SUMMARY OF THE INVENTION
[0012] The present invention has been implemented in view of the
foregoing situation, and it aims to implement an electronic pet by
each of various devices with higher reality.
[0013] A storage medium according to the present invention is
characterized in that the storage medium stores a matter to be
renewed in accordance with an action when a living-body object
which is an object of a living body takes the action on the basis
of an internal status parameter which contains the feeling of the
living-body object and represents the internal status of the
living-body object, and it is detachably mounted in a body machine
serving as the body of the living-body object. Accordingly, it is
possible to mount the storage medium to various body machines,
thereby making the body machines function as living-body
object.
[0014] A robot according to the present invention is characterized
in that in the robot is detachably mounted a storage medium which
stores a matter to be renewed in accordance with an action when a
living-body object takes the action on the basis of an internal
status parameter which contains the feeling of the living-body
object and represents the internal status of the living-body
object.
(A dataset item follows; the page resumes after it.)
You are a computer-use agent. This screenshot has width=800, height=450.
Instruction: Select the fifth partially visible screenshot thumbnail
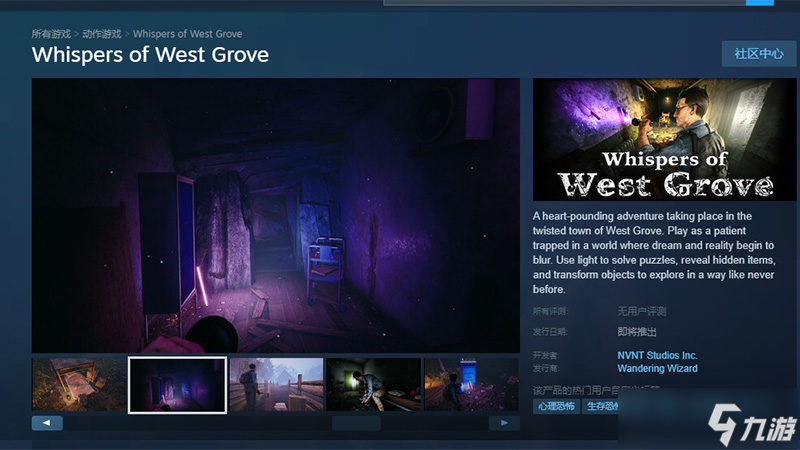click(471, 384)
Accordingly, the living-body object which takes an action
in accordance with the storage medium can be implemented by the
robot.
[0015] An information processing device according to the present
invention is characterized in that in the information processing
device is detachably mounted a storage medium which stores a matter
to be renewed in accordance with an action when a living-body
object takes the action on the basis of an internal status
parameter which contains the feeling of the living-body object and
represents the internal status of the living-body object.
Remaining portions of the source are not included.